Despite all his bluster about “You are either with us or with the terrorists,” President Bush has not really proved effective at combating global terrorism, says Dennis J.D. Sandole, professor in the Institute for Conflict Analysis and Resolution. “Worse, his policies have even had the effect of motivating, recruiting, and training terrorists to carry out further attacks against the United States and Americans in general.”

Sandole adds that aside from the impact of the United States-led war and occupation of Iraq in this regard, the counterproductive nature of Bush’s policies in the Middle East has never been as evident as in the Israeli-Palestinian conflict. “Despite the clear linkage between that conflict and global terrorism, the United States has continued to behave in ways that are wholly compatible with Israeli interests, at the expense of the Palestinians,” he says. “Perhaps with his re-election comfortably behind him, President Bush might decide to become a ‘great’ president during his second—and final—term, pursuing ‘real’ peace in the Middle East and elsewhere, such as Northern Ireland. That may be so, but his choice of Condoleezza Rice to replace Colin Powell as secretary of state does not auger well in this regard. Still, it is too hard to tell, and Mr. Bush may just surprise us all.”

Bush Can Give Unprecedented Leadership in the Middle East

President Bush occupies a position to give unprecedented leadership to the shaping of Middle Eastern civilization, says Marc Gopin, James H. Laue Chair in World Religions, Diplomacy, and Conflict Resolution in the Institute for Conflict Analysis and Resolution.

“Peoples of the Middle East resent the authority and power of the United States, while simultaneously they await new global leadership that will foster democratization in their region. They need the United States to stand up for true democratization in their region, but they also need their own cultural and religious identities to be honored by any American intervention efforts. Most want liberation from oppressive cultural representatives, like clerical extremists, but not liberation from the culture itself.”

Gopin recommends that President Bush use forceful words of a positive vision that send a clear message without any implication of humiliation, which he says is one of the most destructive techniques of pursuing international objectives.

“There is a great deal of evidence that it violates basic cultural norms of the world’s great civilizations and religions.” Rhetoric about terrorism will not be heard because that language is too generic and contested, he believes. Instead, Gopin says, Bush should speak out against the purposeful targeting of civilians or women and children. Or he should speak out against “extremism,” not “religious or Islamic extremism,” which begets militant rhetoric in the Middle East about “crusaders” and “Christian extremists.” In addition, President Bush should “consciously study the language of Bin Laden and his associates and refute it by specifying their crimes and the democratic alternatives the administration can support.”

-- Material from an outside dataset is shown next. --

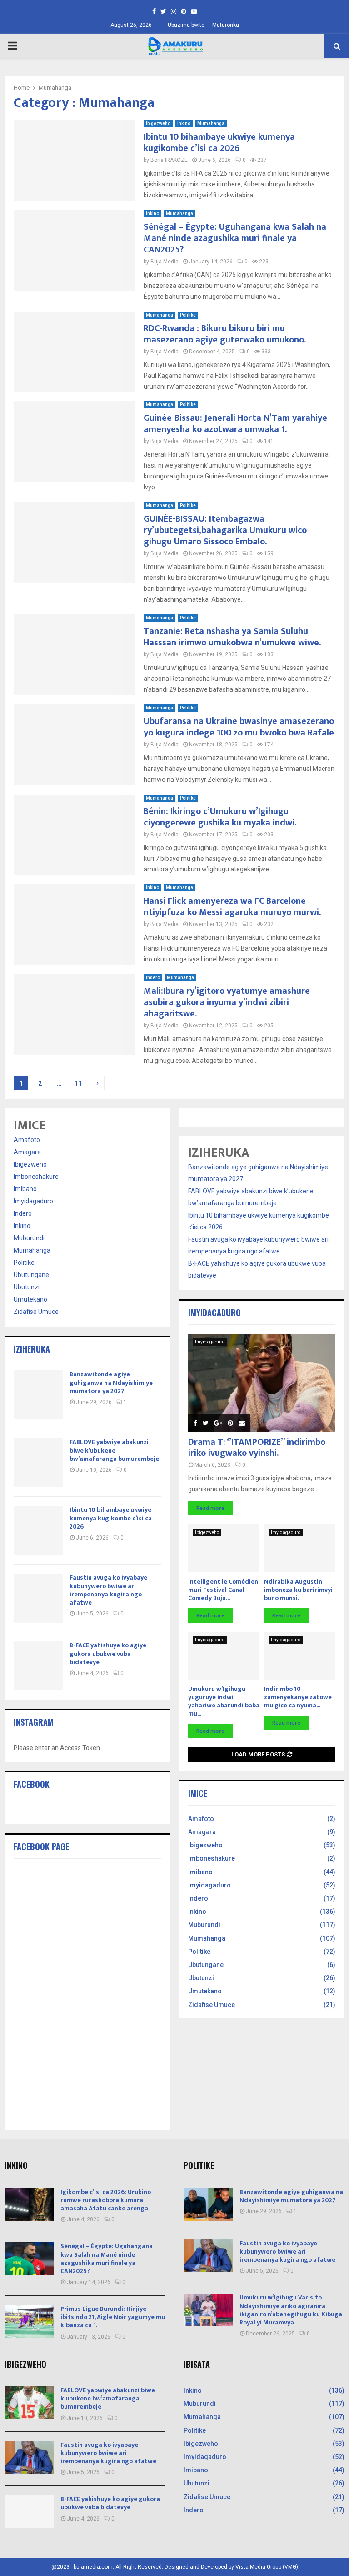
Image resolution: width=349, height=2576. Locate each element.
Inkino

Bush Pursuing a More Multilateral Foreign Policy

To the surprise of many, President Bush has already begun to pursue a more multilateral foreign policy since the election, says Mark Katz, professor in the Department of Public and International Affairs. “While stating American reservations about the European diplomatic approach to the Iranian nuclear issue, he has acquiesced to it. He has seized upon the death of Yasser Arafat to lobby Israel’s conservative prime minister to cooperate in new Palestinian elections, which may reinvigorate the peace process.”

Katz adds that Bush has also sought to restore relations with America’s traditional allies in Europe and Canada and, while obviously skeptical about the United Nations, appears to be trying to work with it more than against it. “The real question is whether those governments that have been so critical of his policies in the recent past will now try to meet him halfway. Many of them, unfortunately, have not yet shown the willingness to do this.”